WHAT TO PRODUCE:
Lines before the one containing "Delete the MYSQL/Aurora" are left out; return that line and every line after it exactly, through the end of the data below.

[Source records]
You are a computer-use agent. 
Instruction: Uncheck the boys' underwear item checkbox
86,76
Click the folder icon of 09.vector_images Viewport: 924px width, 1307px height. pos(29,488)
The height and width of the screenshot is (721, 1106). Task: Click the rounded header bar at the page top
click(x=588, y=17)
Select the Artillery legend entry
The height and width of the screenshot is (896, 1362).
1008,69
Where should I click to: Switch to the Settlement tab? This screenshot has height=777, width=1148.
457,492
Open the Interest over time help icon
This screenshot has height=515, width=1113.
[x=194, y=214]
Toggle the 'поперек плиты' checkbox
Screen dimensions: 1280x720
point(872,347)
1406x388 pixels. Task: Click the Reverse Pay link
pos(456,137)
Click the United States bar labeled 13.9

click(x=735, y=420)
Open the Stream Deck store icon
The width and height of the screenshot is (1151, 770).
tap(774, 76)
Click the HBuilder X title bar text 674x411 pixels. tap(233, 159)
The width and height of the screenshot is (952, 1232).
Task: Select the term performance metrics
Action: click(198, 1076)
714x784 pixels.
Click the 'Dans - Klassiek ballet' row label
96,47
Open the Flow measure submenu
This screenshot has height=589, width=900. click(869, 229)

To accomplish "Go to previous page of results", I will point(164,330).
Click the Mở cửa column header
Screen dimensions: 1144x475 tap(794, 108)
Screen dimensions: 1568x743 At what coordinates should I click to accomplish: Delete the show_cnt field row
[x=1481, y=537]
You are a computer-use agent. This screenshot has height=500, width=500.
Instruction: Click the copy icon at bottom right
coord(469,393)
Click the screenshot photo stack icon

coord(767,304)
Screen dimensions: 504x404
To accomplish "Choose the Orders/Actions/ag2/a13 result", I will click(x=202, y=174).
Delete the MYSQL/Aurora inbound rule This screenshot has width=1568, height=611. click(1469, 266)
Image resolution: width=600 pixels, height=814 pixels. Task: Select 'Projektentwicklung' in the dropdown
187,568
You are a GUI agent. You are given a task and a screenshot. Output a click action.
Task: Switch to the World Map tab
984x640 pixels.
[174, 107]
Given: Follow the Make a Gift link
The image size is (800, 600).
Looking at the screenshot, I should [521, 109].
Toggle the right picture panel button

ANSWER AREA:
Delete the MYSQL/Aurora inbound rule This screenshot has width=1568, height=611. click(1469, 266)
Image resolution: width=600 pixels, height=814 pixels. Task: Select 'Projektentwicklung' in the dropdown
187,568
You are a GUI agent. You are given a task and a screenshot. Output a click action.
Task: Switch to the World Map tab
984x640 pixels.
[174, 107]
Given: Follow the Make a Gift link
The image size is (800, 600).
Looking at the screenshot, I should [521, 109].
Toggle the right picture panel button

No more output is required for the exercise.